Who
Deb Hatley, Owner of Hatley Pointe, North Carolina
Recorded on
July 30, 2025
About Hatley Pointe
Click here for a mountain stats overview
Owned by: Deb and David Hatley since 2023 - purchased from Orville English, who had owned and operated the resort since 1992
Located in: Mars Hill, North Carolina
Year founded: 1969 (as Wolf Laurel or Wolf Ridge; both names used over the decades)
Pass affiliations: Indy Pass, Indy+ Pass – 2 days, no blackouts
Closest neighboring ski areas: Cataloochee (1:25), Sugar Mountain (1:26)
Base elevation: 4,000 feet
Summit elevation: 4,700 feet
Vertical drop: 700 feet
Skiable acres: 54
Average annual snowfall: 65 inches
Trail count: 21 (4 beginner, 11 intermediate, 6 advanced)
Lift count: 4 active (1 fixed-grip quad, 1 ropetow, 2 carpets); 2 inactive, both on the upper mountain (1 fixed-grip quad, 1 double)
Why I interviewed her
Our world has not one map, but many. Nature drew its own with waterways and mountain ranges and ecosystems and tectonic plates. We drew our maps on top of these, to track our roads and borders and political districts and pipelines and railroad tracks.

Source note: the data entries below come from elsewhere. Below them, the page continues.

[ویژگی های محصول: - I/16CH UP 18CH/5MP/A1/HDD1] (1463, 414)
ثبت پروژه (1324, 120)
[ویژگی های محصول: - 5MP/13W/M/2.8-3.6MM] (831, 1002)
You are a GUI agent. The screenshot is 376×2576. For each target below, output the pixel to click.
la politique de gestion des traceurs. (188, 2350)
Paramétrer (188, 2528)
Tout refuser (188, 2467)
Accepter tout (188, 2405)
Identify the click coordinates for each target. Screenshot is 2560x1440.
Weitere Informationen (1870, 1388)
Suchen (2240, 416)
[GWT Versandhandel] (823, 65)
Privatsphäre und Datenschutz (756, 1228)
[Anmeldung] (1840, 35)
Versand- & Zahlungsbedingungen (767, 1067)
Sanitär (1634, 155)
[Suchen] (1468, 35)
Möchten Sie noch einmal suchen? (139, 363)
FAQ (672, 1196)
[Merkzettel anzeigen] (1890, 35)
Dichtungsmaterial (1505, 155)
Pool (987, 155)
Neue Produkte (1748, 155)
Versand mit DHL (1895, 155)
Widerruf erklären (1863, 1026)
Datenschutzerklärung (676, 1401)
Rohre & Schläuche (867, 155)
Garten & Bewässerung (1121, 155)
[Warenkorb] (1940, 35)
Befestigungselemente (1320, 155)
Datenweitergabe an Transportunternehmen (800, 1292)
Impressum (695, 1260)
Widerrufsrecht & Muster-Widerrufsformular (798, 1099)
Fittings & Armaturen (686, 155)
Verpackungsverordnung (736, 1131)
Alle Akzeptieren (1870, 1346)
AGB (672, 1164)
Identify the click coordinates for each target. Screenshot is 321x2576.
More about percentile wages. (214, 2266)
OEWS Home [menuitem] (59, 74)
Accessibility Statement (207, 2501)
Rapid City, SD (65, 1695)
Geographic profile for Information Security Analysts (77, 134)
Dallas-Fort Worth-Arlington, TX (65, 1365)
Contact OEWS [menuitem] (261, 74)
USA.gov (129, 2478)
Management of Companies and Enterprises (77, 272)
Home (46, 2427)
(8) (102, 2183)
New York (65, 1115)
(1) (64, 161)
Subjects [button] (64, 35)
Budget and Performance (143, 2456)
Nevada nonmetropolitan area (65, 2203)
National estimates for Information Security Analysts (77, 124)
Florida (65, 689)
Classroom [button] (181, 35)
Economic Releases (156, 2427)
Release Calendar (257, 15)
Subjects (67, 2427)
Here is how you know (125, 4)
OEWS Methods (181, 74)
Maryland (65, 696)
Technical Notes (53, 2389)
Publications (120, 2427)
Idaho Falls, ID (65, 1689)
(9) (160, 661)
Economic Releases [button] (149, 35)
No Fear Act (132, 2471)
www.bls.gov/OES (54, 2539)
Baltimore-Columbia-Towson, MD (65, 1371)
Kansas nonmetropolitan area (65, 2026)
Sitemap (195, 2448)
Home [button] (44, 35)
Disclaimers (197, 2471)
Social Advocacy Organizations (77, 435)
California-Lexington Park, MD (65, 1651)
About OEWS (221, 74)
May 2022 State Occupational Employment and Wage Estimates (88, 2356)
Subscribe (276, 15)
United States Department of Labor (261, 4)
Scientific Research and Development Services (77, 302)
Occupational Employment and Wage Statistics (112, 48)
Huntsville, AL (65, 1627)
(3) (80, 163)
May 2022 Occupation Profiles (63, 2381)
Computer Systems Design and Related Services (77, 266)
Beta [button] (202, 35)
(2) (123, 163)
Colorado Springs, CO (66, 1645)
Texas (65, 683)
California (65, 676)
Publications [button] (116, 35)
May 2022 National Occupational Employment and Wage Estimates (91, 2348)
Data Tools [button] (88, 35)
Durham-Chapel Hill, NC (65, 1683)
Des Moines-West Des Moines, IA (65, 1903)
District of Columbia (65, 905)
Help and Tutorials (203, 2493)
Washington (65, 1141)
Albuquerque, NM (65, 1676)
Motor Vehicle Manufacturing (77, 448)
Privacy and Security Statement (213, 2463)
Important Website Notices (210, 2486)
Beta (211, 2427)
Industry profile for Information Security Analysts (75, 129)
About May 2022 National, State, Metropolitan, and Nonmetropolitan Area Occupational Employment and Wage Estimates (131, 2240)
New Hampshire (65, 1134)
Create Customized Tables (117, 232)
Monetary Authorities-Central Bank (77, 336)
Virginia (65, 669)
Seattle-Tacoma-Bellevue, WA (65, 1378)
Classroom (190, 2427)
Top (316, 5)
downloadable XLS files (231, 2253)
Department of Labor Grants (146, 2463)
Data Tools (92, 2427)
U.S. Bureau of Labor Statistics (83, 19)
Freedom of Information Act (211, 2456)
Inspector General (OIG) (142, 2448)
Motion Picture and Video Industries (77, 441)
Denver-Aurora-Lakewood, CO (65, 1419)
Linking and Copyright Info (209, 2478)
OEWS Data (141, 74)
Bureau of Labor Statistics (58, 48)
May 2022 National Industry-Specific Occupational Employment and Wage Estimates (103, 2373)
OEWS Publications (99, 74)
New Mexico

Our maps are functional, simplistic. They insist on fictions. Like the 1,260-mile-long imaginary straight line that supposedly splices the United States from Canada between Washington State and Minnesota. This frontier is real so long as we say so, but if humanity disappeared tomorrow, so would that line.
Nature’s maps are more resilient. This is where water flows because this is where water flows. If we all go away, the water keeps flowing. This flow, in turn, impacts the shape and function of the entire world.
One of nature’s most interesting maps is its mountain map. For most of human existence, mountains mattered much more to us than they do now. Meaning: we had to respect these giant rocks because they stood convincingly in our way. It took European settlers centuries to navigate en masse over the Appalachians, which is not even a severe mountain range, by global mountain-range standards. But paved roads and tunnels and gas stations every five miles have muted these mountains’ drama. You can now drive from the Atlantic Ocean to the Midwest in half a day.
So spoiled by infrastructure, we easily forget how dramatically mountains command huge parts of our world. In America, we know this about our country: the North is cold and the South is warm. And we define these regions using battle maps from a 19th Century war that neatly bisected the nation. Another imaginary line. We travel south for beaches and north to ski and it is like this everywhere, a gentle progression, a continent-length slide that warms as you descend from Alaska to Panama.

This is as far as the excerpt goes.